Getting Drenched on the Trail
We’ve talked a lot about keeping dry on the trail when it rains, but getting soaked to the bone can easily happen. All it takes is a fall when crossing slippery rocks in a stream or a piece of rain gear that fails and leaks in an extreme downpour.
If you get drenched through all your layers, it’s important to stop for a minute and assess what changes you can make. Even if you are miles from home, try to find a little bit of shelter so you can rethink your layers. Remember, your merino wool layers are still providing some insulation. But any fabrics, like cotton, that are sucking your heat should be removed from your layers. Hiking in the rain is no place to be wearing cotton blue jeans for a hike, that won’t dry out quickly. Placing hand warmers in pockets near your core won’t dry out your clothes but they will provide some comfort and help keep your core warm.
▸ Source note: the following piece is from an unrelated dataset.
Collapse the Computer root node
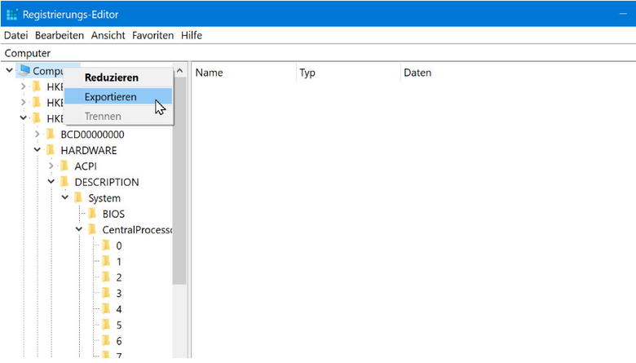The image size is (636, 363). click(x=9, y=71)
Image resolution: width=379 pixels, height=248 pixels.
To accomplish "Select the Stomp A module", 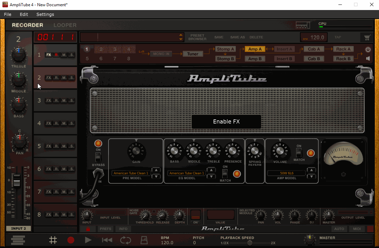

If you get drenched, it’s critical that you find a way to completely dry out as soon as possible. There is also a very real risk of hypothermia. It’s not just a winter problem. According to Backpacker.com:
“if the weather is rainy and windy, you can get hypothermia in 50 F temperatures”.
The signs of hypothermia are shivering, pale, cold skin and a lack of coordination. Hypothermia is nothing to mess with as it can become a serious, even deadly, condition quickly. You must educate yourself on the basics for recognizing and treating hypothermia if you are going to hike in the rain. Only you can be truly responsible for your health when hiking.
Hiking in the Rain with Dogs
Do you have a furry pal that just loves water? Many dogs think hiking in the rain is great fun and you might want to give it a try with your dog. However, if a storm rolls in it’s extra important to keep your dog leashed. Just because your dog doesn’t react to thunder at home doesn’t mean in a new environment he won’t get spooked. Plan to use a reflective dog collar which will help you see your dog if he bolts.
Your dog is also just as susceptible to joint injuries as you are from slipping and sliding so select your hiking trail with your dog’s health in mind.
Hiking with Kids in the Rain
What child doesn’t like splashing in puddles and playing in the mud? For some kids, the muddier the better! Don’t be afraid to try hiking with kids in the rain. Just keep in mind that hiking in the rain is physically more work than dry weather so you should shorten your hike to meet the abilities of your kids. Kids are also more likely to get hypothermia if they get soaked so having a base camp where they can get into dry clothes quickly will make your hike safer.
Drying Out Your Hiking Gear After a Rain
When you finish your hike in the rain, it’s critical that you dry out all your clothes and gear before you pack them away. Mold will grow quickly if not thoroughly dried before storing.
Obviously, you are going to want to hike in the rain again since we know your trip is going to be amazing. So once you are home, it’s a good time to assess how well your clothes and gear functioned in the rain. You should reseal seams of rain jackets where needed and reactivate any DWR treatments. You can get great instructions on how to restore rainwear in this REI article. And now you are ready for the next hiking in the rain opportunity!
If you are planning to hike for several days, your instinct is to make miles when the sun comes out. But you will find it worth your while to stop in the warm sunshine and spread out a few things to dry. If you have chosen your clothing with quick-drying in mind, you’ll find a ½ hour of sunshine can make a big difference. Your stuff will dry quicker in the sunshine than it will in your damp dark camp that night. And a ½ hour break for you in the sun might just reset your attitude for the rest of the day! Not only do wet tents and clothes risk an uncomfortable trip, if mold sets in you could get sick.
Hiking in the rain may just become one of your new favorite things! As always, enjoy the great outdoors responsibly.